[Entries drawn from a collection]
= = = = =
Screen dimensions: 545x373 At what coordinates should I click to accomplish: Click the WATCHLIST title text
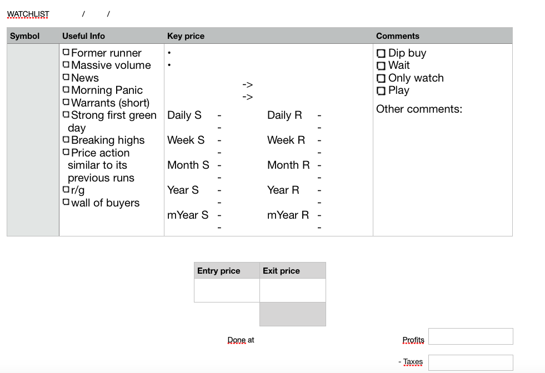tap(28, 14)

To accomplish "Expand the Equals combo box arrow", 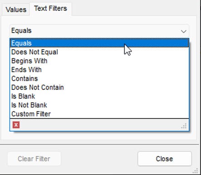I will 184,31.
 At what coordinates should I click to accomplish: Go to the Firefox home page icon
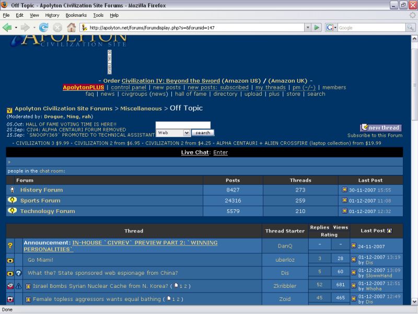71,27
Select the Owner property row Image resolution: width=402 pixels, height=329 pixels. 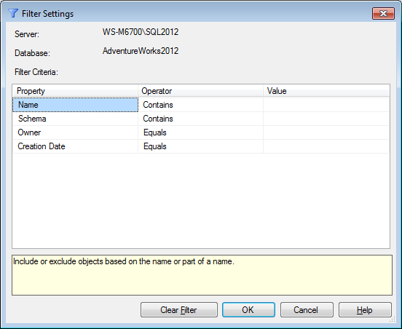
= = = = =
Objective: Duplicate the items from the line holding "At what coordinates should I click to accomplish: Go" through the end of the items, both ends included, and leave the pictures out of your copy.

Exercise response:
 At what coordinates should I click to accomplish: Go to the Firefox home page icon
71,27
Select the Owner property row Image resolution: width=402 pixels, height=329 pixels. 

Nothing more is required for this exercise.